1945 Dublin North-West by-election
- Turnout: 19,900 (28.3%)
|  | De Valera | Breen |
| Nominee | Vivion de Valera | John Breen |  |
| Party | Fianna Fáil | Labour |
| First preferences | 13,503 | 6,397 |
| Percentage | 67.9% | 32.2% |
| TD before election Seán T. O'Kelly Fianna Fáil | TD after election Vivion de Valera Fianna Fáil |

= 1945 Dublin North-West by-election =

By-election to the 12th Dáil

A Dáil by-election was held in the constituency of Dublin North-West in Ireland on Tuesday, 4 December 1945, to fill a vacancy in the 12th Dáil. It followed the election of Fianna Fáil TD Seán T. O'Kelly as president of Ireland. Under Article 12.6.2° of the Constitution of Ireland, a member of either House of the Oireachtas who is elected as president is deemed to have vacated that seat. O'Kelly was declared elected as president on 18 June 1945.

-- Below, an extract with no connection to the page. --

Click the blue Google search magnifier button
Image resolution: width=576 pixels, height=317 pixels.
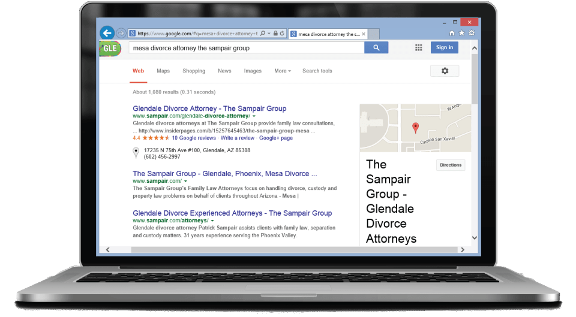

In 1945, Dublin North-West was a five-seat constituency containing the Arran Quay, Glasnevin, Inns Quay, North City and Rotunda wards, part of Mountjoy ward, and certain townlands which had been transferred from Dublin County.

The writ of election to fill the vacancy was agreed by the Dáil on 14 November 1945.

The by-election was won by the Fianna Fáil candidate Vivion de Valera, son of the Taoiseach Éamon de Valera.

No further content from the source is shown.